● ACTIVITY: Go to the line in the entries below that holds "Nossos Clientes (976, 64)" and repeat exactly from there through the line that holds "Contato (1095, 64)", inclusive.

● SUPPLIED RECORDS:
((
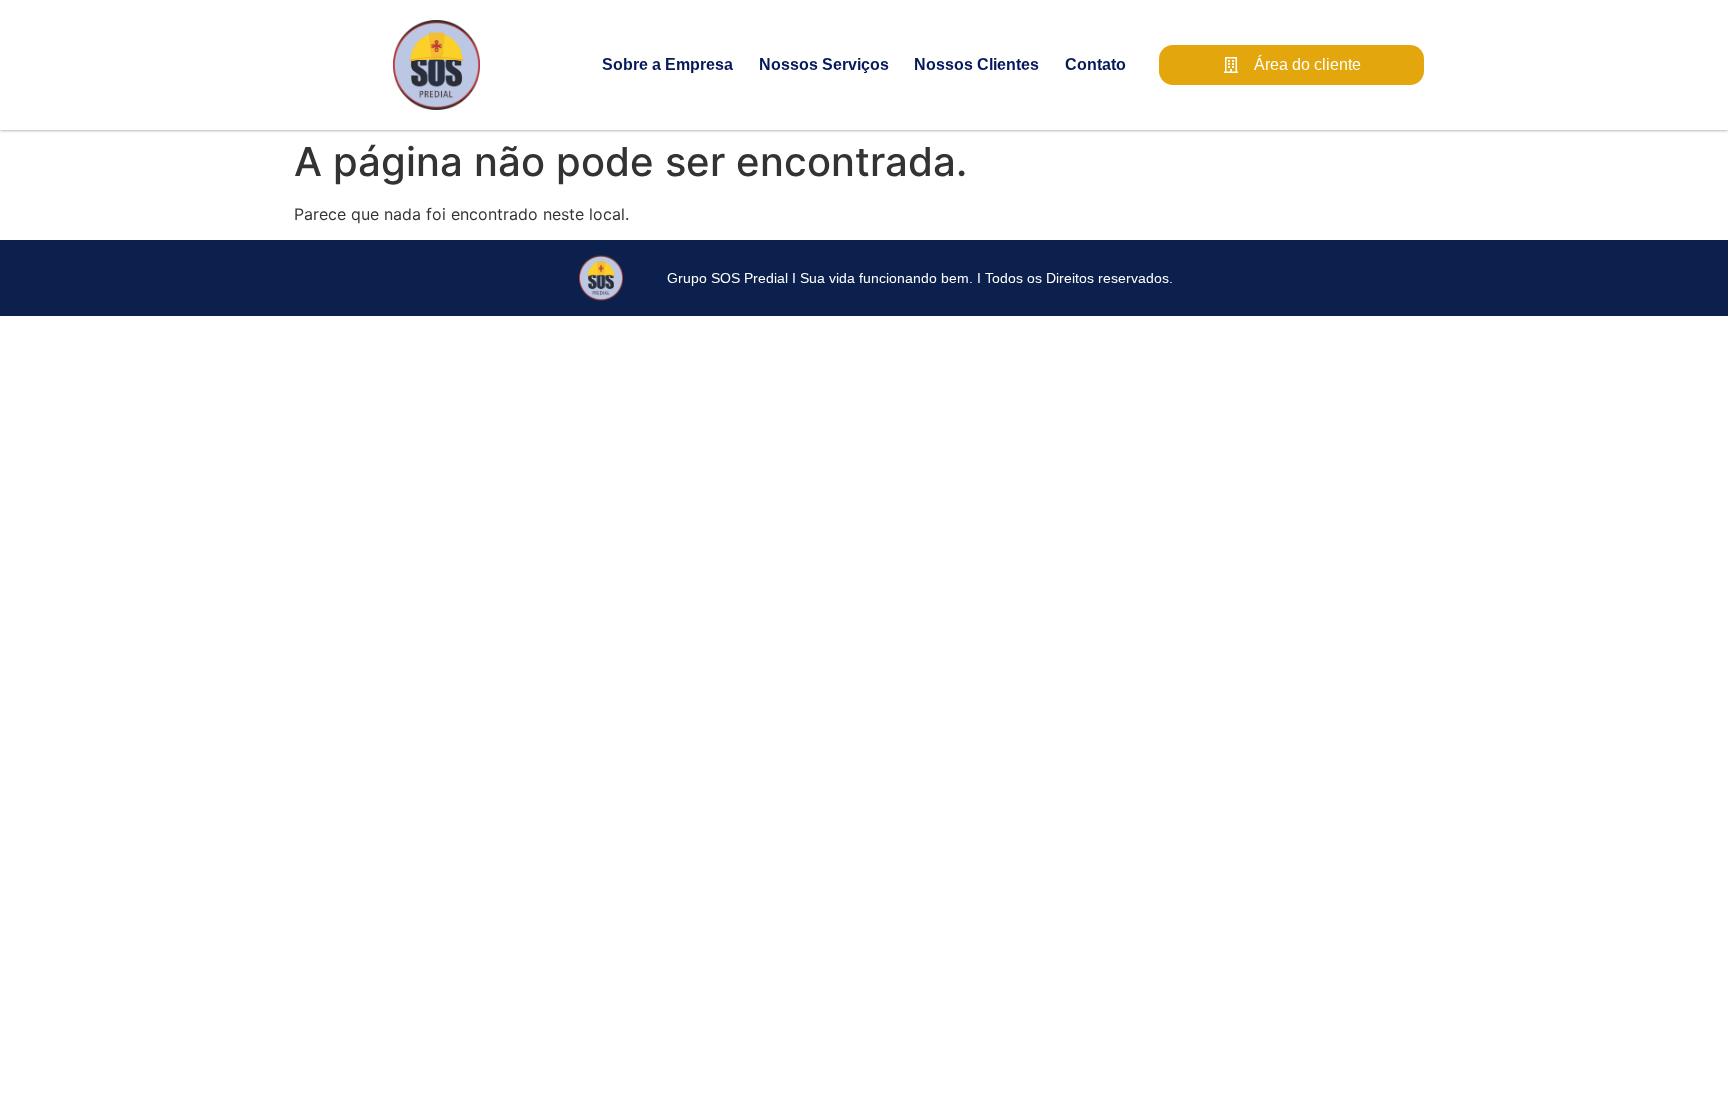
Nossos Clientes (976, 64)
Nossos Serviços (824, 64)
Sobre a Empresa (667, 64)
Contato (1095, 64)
))
((
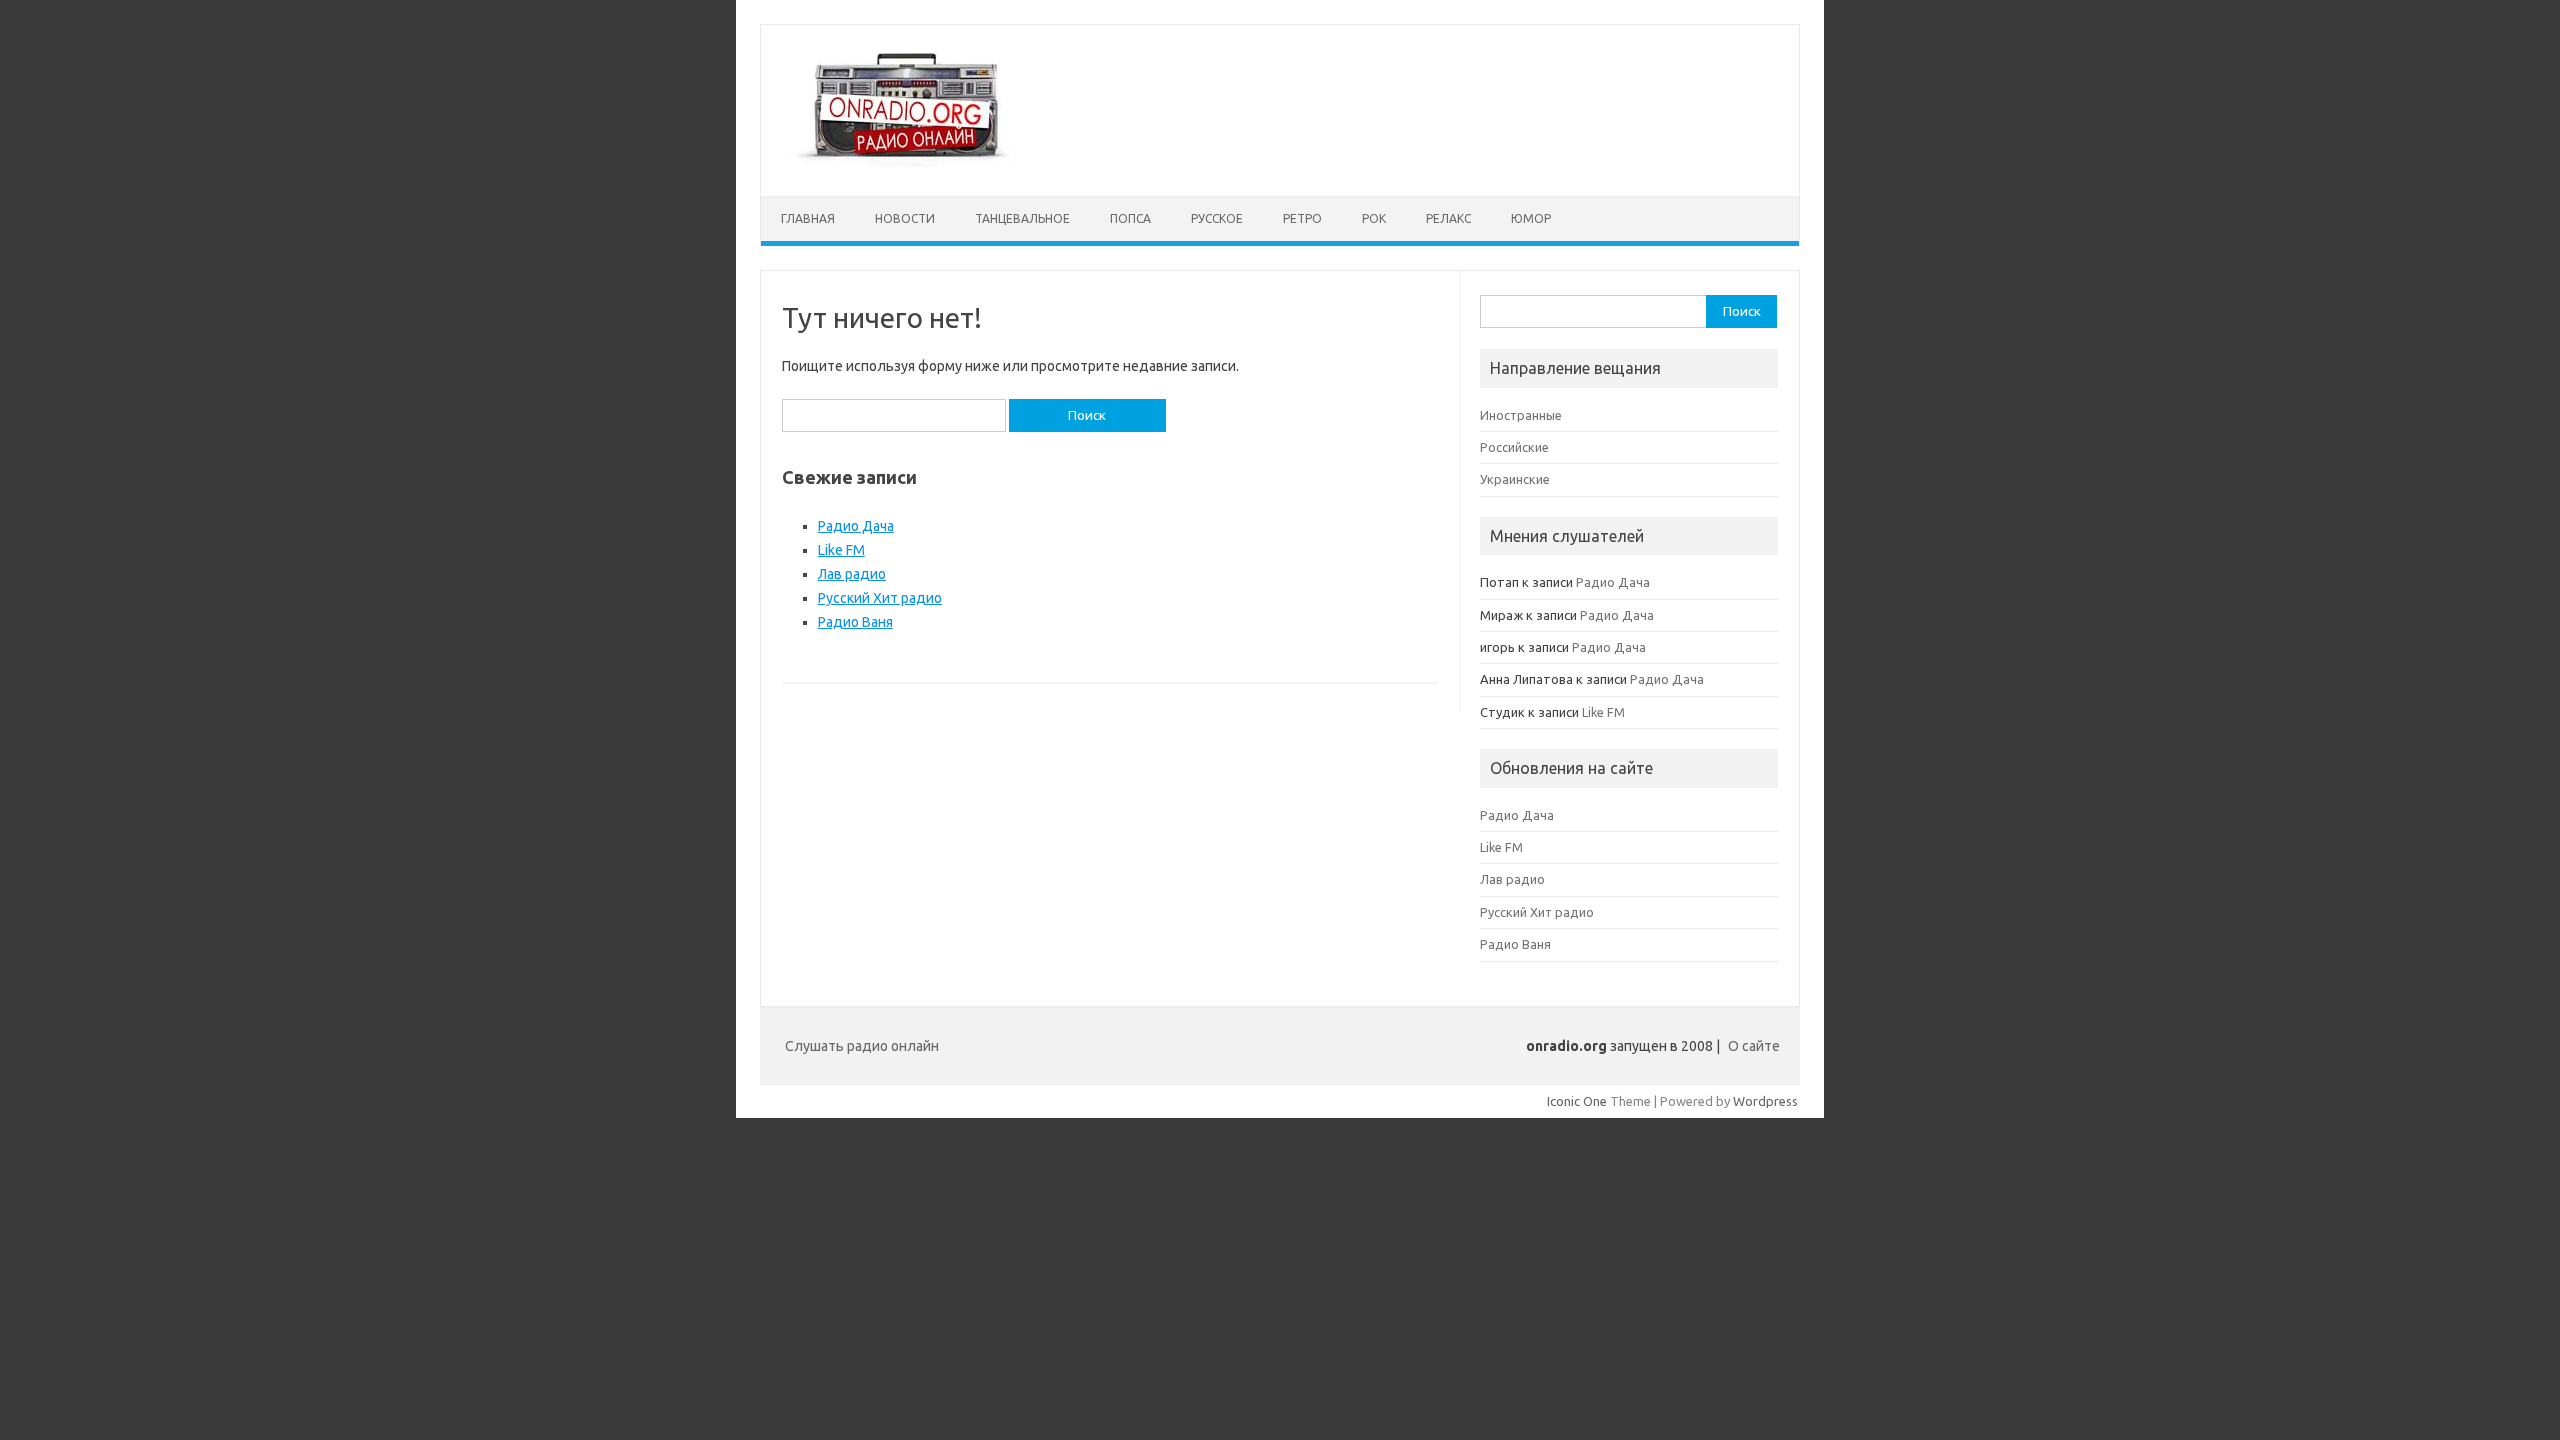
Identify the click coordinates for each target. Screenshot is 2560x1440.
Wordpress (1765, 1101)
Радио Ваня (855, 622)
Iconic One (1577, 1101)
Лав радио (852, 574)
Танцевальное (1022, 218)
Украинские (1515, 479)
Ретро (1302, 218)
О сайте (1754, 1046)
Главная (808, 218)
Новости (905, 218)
))
● TASK ANSWER:
Nossos Clientes (976, 64)
Nossos Serviços (824, 64)
Sobre a Empresa (667, 64)
Contato (1095, 64)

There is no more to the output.